## DIRECTIVE
Collect every line of the listing that contains the word "label".

Data extracted from a collection
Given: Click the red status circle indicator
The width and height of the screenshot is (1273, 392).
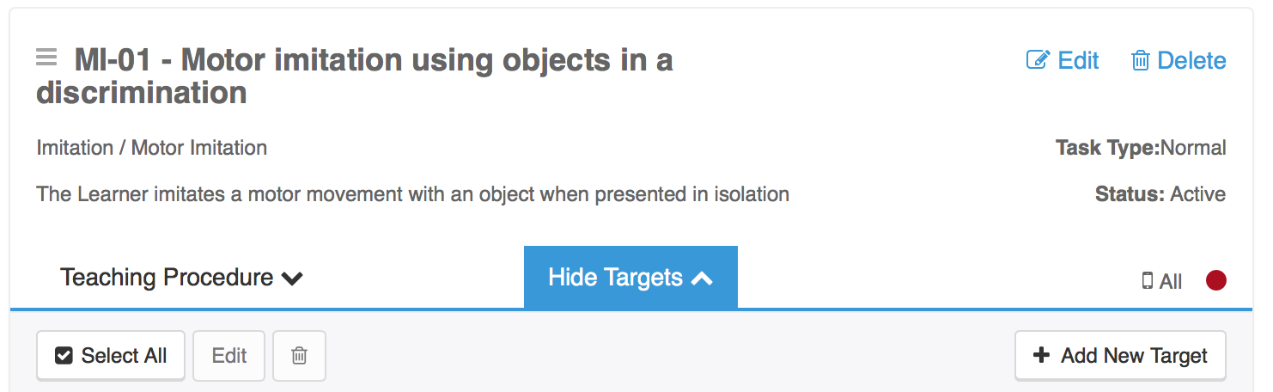Looking at the screenshot, I should click(x=1215, y=280).
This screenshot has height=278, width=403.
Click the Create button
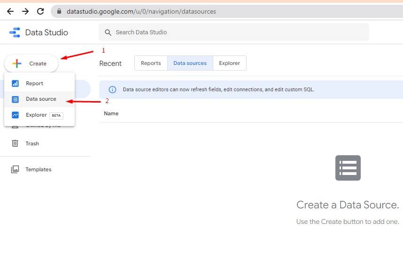pos(31,63)
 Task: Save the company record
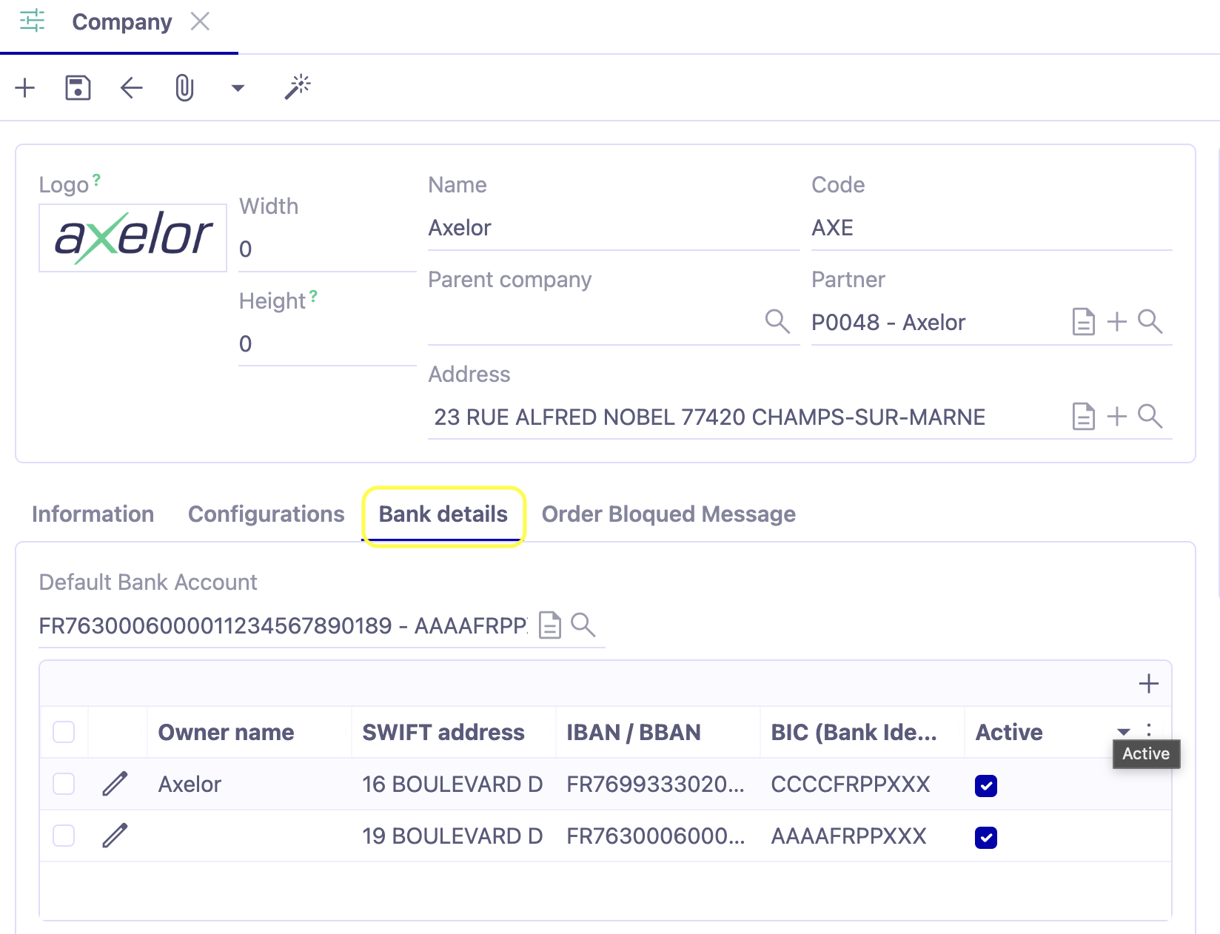tap(77, 87)
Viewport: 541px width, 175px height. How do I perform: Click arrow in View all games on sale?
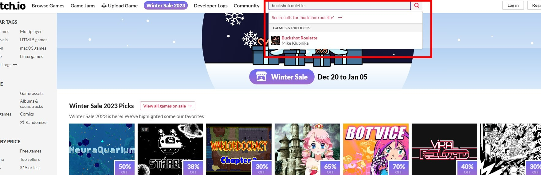tap(190, 106)
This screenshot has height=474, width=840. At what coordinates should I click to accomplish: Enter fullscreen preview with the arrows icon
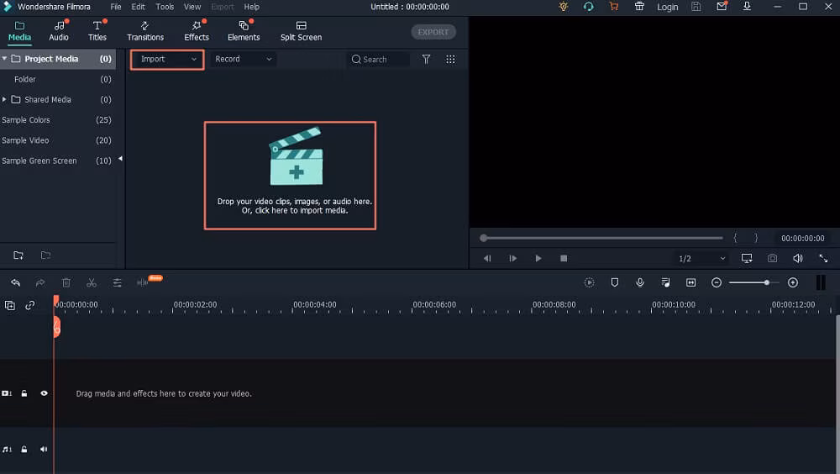(822, 259)
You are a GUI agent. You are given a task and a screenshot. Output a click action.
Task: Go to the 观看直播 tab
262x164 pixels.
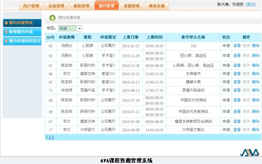pos(157,6)
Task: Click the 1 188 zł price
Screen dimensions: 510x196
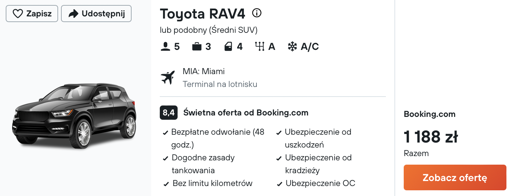Action: (430, 137)
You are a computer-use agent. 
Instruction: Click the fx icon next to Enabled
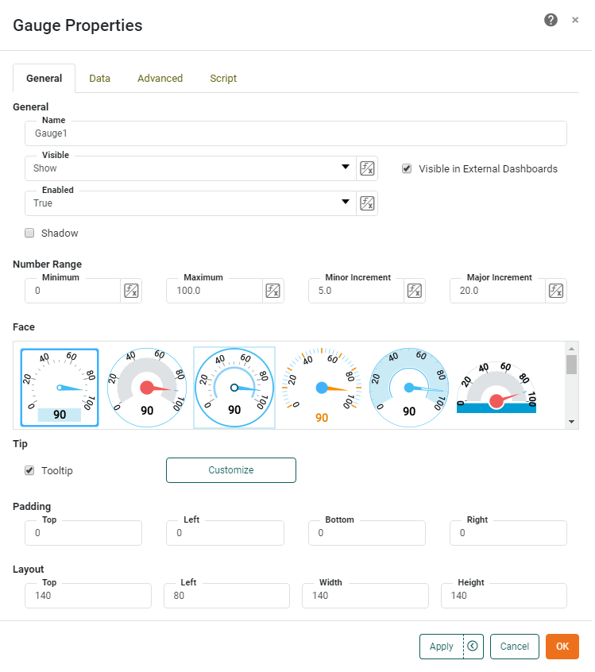click(x=366, y=203)
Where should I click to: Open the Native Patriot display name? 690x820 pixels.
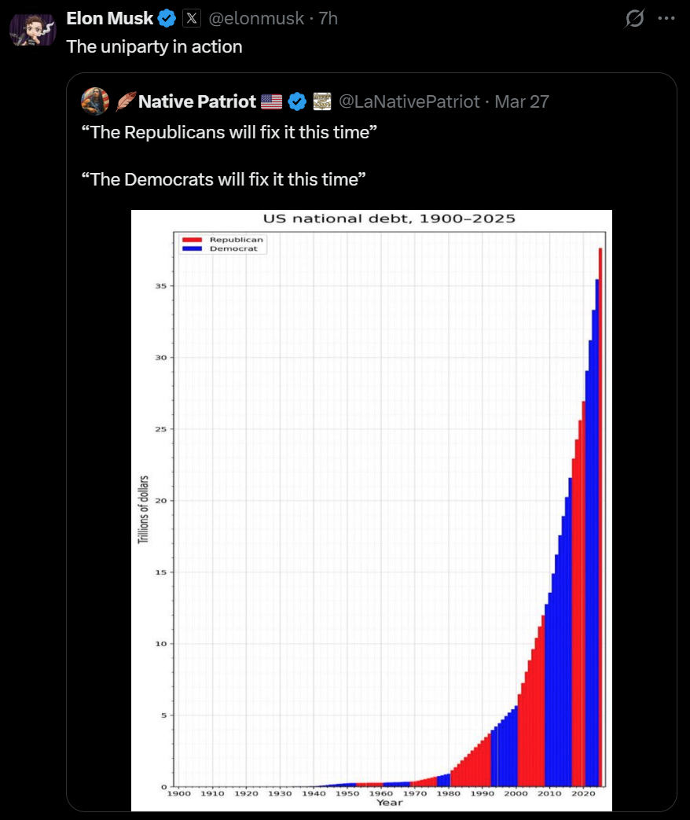pyautogui.click(x=197, y=101)
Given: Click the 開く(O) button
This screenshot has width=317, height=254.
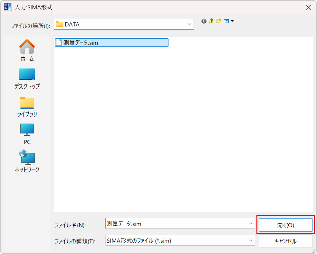Looking at the screenshot, I should tap(285, 225).
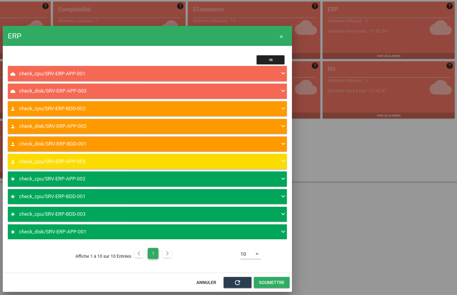Click person icon of check_disk/SRV-ERP-APP-002
Image resolution: width=457 pixels, height=295 pixels.
[x=13, y=126]
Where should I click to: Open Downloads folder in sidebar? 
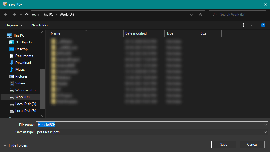24,63
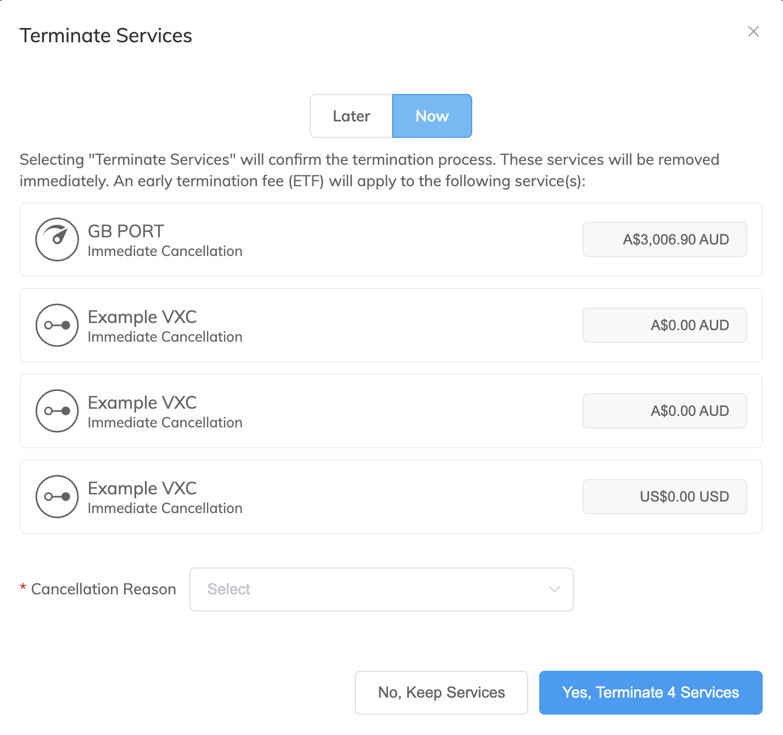
Task: Click the Cancellation Reason label
Action: click(104, 589)
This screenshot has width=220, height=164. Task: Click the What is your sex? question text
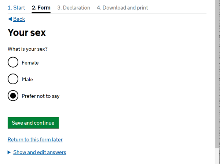point(28,49)
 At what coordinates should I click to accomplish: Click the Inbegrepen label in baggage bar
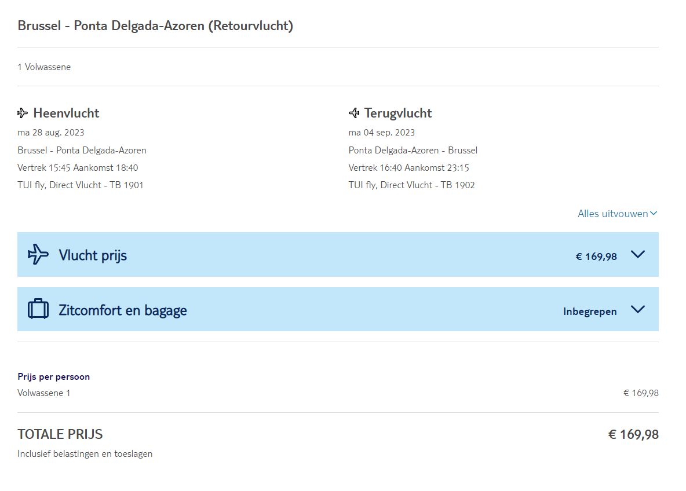[x=590, y=312]
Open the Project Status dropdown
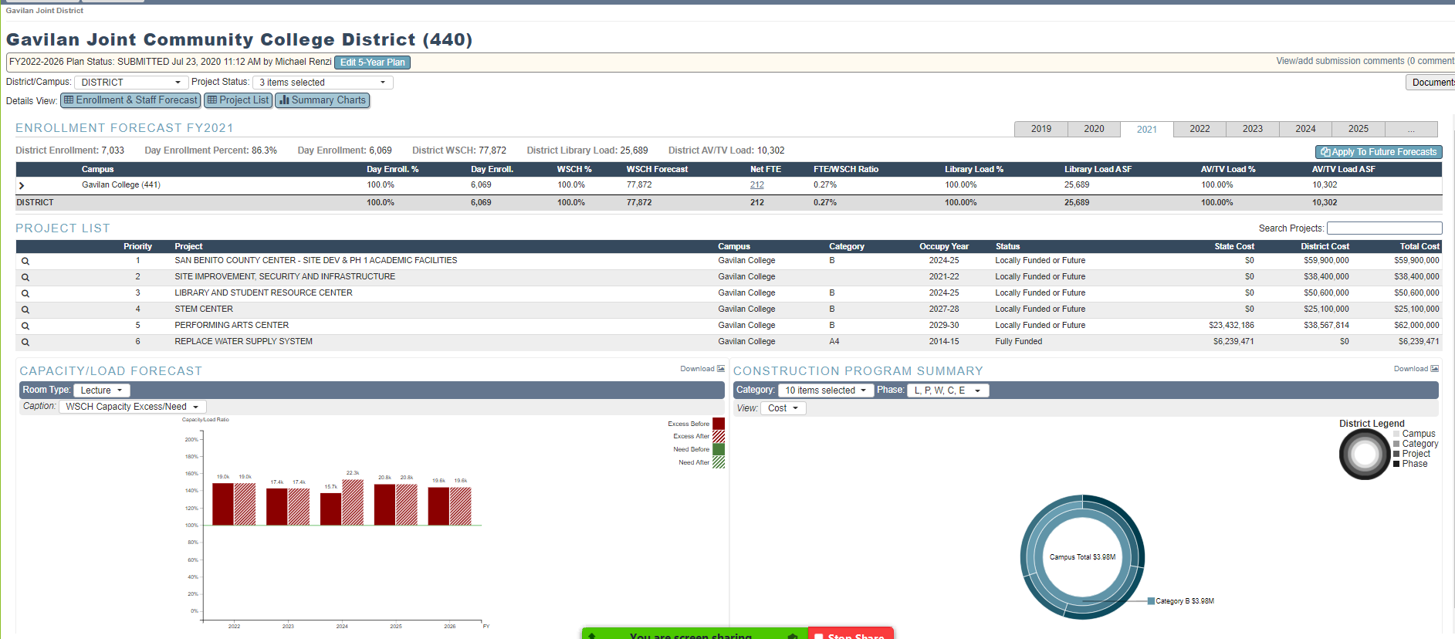 pos(322,83)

## OUTPUT BELOW
Task: Click the Cancellation Reason label
 At what coordinates should I click to accomplish: Click the Inbegrepen label in baggage bar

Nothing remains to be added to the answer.